Wednesday, May 17, 2017
The Red Turtle
I was hooked by the opening shots of a sea in turmoil, the waves sloshing, the rain pouring down. A single man is bobbing in the waves. He will eventually come ashore on a deserted island. He finds some food, but builds a raft to attempt to leave. The first two times he tries this, an unseen force smashes his raft. The third time he sees that it is a giant red turtle, about as big as he is. The turtle looks him in the eye, and swims off.
Later, the man finds the turtle on shore. He clubs it and flips it over on its back. Victorious, he starts to build another raft, but feels guilty, and realizes the turtle is dead. But then it's carapace cracks, and well, I don't want to spoil it, because I had no idea what was coming.

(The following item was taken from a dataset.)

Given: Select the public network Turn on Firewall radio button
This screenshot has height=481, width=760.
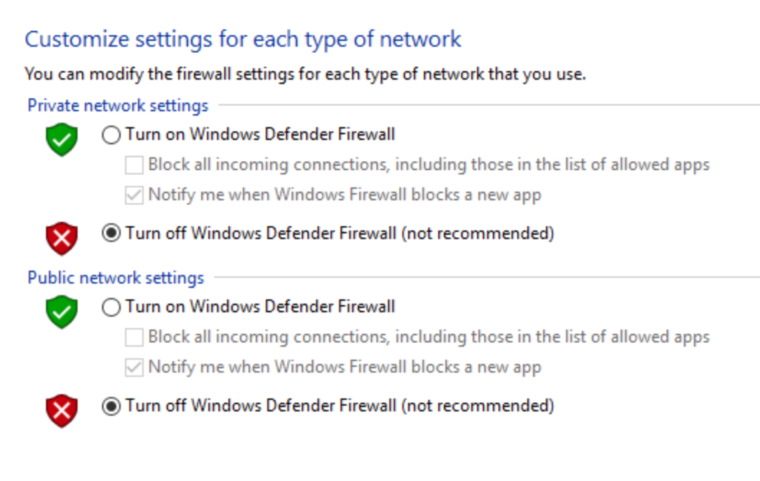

The film was directed and written by Michael Dudok de Wit, and though it seems like it's based on some ancient folk tale, apparently it is original. What is engaging about this film is the absolute beauty of the animation. Some scenes are so striking, such as a moonlit beach, or the interior of the jungle. It's not necessarily realistic, but it feels authentic. When I was giving art a try I always thought rain was impossible to paint or draw, but Dudok de Wit captures it perfectly. There is also a big scene involving a tsunami that's a whiz-bang moment.
At 120 minutes, The Red Turtle is a nice length, though it does sag a bit in the middle. But for anyone who values animation, this is a must see.